Она засмеялась, поймав себя на нелепости: разве жизнь может оказаться лишней?
— Без детей — да.
И опять это сказала Зита, и снова замерла в испуге. И уже в полном отчаянии попыталась спасти положение:
— Ждан! Мнемо — это от Мнемозины? Нет?
И, получив ответ, заторопилась еще больше:
— Ждан! Мнемо реализует мечту?
— Не совсем так! — Ждан Хайдари покачал головой. — Если вы захотите прожить жизнь сказочной героини, придуманной, никогда не существовавшей, то вам вряд ли удастся. Прожить жизнь Красной Шапочки невозможно. Мнемо выявляет некую, пусть скрытую, доминанту.
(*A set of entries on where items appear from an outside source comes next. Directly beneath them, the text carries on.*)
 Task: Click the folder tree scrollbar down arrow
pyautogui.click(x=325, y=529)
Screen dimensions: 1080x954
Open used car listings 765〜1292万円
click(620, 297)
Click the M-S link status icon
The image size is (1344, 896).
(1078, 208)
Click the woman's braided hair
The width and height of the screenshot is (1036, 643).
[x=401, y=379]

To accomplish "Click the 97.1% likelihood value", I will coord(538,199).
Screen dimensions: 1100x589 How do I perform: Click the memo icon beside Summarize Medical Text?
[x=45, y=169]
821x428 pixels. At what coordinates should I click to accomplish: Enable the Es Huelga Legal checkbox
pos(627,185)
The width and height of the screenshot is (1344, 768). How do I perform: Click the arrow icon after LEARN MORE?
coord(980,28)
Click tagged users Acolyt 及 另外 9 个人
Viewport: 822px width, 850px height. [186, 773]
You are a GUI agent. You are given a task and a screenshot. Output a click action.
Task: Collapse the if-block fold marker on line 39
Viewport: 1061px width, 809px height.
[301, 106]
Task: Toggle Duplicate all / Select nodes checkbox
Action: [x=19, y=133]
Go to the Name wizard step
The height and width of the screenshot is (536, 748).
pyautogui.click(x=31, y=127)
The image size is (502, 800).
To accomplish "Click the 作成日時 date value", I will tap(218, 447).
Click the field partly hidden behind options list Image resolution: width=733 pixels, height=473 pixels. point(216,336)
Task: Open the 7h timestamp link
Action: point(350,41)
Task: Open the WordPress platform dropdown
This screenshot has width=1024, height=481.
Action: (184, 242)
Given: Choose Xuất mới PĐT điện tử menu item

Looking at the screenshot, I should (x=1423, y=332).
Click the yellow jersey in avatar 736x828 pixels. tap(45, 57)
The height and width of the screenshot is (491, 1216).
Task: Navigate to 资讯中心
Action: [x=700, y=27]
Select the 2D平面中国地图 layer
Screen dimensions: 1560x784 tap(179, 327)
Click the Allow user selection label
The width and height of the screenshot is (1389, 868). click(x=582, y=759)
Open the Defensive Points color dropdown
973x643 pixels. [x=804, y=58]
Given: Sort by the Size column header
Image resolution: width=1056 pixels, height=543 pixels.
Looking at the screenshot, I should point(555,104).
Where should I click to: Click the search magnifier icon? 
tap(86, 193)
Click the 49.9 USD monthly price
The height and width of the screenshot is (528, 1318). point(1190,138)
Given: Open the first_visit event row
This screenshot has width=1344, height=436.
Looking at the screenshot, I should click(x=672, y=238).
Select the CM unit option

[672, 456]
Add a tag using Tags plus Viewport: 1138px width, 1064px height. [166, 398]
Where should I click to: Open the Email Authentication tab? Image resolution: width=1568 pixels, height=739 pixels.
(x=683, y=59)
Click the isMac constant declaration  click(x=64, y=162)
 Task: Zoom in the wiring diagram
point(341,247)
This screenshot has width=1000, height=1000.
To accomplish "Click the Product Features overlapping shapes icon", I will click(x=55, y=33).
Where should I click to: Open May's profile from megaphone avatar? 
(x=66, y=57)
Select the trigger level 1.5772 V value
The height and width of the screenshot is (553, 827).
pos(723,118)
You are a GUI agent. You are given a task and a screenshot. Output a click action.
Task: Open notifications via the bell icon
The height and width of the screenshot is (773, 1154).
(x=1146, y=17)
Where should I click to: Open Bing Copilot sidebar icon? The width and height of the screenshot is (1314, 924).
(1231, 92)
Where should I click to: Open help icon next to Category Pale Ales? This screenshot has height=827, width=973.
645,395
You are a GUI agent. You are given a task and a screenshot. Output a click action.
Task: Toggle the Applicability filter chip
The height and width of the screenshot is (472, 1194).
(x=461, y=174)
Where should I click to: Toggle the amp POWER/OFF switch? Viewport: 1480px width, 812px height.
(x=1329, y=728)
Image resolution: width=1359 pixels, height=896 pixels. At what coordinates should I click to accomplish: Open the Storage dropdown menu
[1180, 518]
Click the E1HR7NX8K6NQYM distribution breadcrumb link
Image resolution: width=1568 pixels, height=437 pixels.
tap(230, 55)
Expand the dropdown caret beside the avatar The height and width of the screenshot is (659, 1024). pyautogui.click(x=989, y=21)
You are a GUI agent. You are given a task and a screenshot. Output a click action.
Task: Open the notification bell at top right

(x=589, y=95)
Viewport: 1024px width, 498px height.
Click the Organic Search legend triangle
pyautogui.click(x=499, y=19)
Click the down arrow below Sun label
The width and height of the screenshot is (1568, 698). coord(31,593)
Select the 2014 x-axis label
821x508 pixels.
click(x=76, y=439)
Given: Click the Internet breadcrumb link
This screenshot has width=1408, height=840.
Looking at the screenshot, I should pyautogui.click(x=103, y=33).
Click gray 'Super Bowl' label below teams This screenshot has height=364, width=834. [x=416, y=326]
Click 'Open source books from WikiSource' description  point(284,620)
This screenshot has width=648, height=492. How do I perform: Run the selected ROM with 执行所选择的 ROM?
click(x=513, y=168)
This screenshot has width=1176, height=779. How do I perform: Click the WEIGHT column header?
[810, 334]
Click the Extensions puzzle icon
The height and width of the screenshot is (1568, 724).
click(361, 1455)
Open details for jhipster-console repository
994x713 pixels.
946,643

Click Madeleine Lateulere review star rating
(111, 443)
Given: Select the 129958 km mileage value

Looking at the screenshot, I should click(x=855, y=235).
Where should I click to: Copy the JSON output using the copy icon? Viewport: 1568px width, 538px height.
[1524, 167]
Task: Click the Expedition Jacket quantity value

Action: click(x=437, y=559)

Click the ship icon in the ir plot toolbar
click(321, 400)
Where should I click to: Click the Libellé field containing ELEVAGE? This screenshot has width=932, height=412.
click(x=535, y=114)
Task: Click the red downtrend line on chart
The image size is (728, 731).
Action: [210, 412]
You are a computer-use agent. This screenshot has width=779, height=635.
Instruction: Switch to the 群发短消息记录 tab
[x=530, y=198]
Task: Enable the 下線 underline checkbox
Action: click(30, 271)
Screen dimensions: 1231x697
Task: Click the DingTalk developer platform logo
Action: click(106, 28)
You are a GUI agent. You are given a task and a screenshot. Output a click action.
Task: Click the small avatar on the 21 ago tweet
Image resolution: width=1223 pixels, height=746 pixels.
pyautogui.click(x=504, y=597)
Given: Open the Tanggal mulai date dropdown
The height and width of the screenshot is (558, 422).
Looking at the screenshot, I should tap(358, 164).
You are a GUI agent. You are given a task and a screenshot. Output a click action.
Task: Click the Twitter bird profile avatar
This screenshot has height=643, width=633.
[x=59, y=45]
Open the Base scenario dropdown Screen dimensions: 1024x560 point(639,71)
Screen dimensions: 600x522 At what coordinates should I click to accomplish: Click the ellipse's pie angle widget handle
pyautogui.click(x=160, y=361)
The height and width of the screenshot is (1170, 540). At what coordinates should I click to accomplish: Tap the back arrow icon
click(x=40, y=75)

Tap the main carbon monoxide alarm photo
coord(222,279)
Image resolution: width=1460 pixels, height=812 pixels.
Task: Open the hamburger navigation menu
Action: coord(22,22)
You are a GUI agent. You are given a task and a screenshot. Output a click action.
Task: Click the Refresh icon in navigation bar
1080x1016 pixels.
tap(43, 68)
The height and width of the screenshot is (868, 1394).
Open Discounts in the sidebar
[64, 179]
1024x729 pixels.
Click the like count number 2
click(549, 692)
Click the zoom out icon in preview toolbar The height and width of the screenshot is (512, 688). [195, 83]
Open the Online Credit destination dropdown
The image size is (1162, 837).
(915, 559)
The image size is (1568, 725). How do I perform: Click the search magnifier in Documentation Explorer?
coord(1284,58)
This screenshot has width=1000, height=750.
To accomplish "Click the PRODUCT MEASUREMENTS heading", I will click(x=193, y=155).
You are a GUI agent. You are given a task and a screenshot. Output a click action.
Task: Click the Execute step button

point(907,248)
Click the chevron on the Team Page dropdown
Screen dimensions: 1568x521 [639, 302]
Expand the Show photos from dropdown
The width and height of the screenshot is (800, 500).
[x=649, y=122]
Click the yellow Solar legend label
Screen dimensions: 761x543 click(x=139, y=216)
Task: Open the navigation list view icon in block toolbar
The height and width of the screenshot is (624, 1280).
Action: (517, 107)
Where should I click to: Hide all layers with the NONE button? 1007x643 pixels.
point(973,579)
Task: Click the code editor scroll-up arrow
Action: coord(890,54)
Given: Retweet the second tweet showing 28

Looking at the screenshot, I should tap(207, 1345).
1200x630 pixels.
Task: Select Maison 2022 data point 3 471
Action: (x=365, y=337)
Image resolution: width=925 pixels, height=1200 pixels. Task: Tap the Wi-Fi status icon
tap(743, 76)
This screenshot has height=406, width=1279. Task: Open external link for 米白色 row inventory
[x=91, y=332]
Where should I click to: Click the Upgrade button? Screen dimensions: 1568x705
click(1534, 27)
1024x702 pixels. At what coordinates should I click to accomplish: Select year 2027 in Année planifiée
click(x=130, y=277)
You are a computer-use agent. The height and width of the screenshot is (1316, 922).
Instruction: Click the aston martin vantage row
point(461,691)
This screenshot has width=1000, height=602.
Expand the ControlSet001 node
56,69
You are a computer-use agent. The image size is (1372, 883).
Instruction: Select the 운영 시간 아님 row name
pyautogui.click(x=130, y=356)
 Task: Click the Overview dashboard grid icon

Ее раскрытие и развитие и есть то, что мы называем другой жизнью.
Зита кивнула.
И коря себя, и упрекая себя, она все равно не могла избавиться от острого, удивительного чувства своей причастности к чему-то значительному.
К счастью, ни Хриза Рууд, ни Ждан Хайдари не считали, похоже, эту ее причастность безусловной. Хриза, несомненно, испытывала и некое разочарование. Ведь ко всему прочему Зита умудрилась ввернуть еще один вопрос: почему так редко выступают в Общей школе те матери, что занимаются индивидуальным воспитанием?
— Твоя подруга делает тебе честь, Ждан. Слова Хризы Рууд прозвучали загадочно.
И вообще Хриза будет рада, если ее будут навещать.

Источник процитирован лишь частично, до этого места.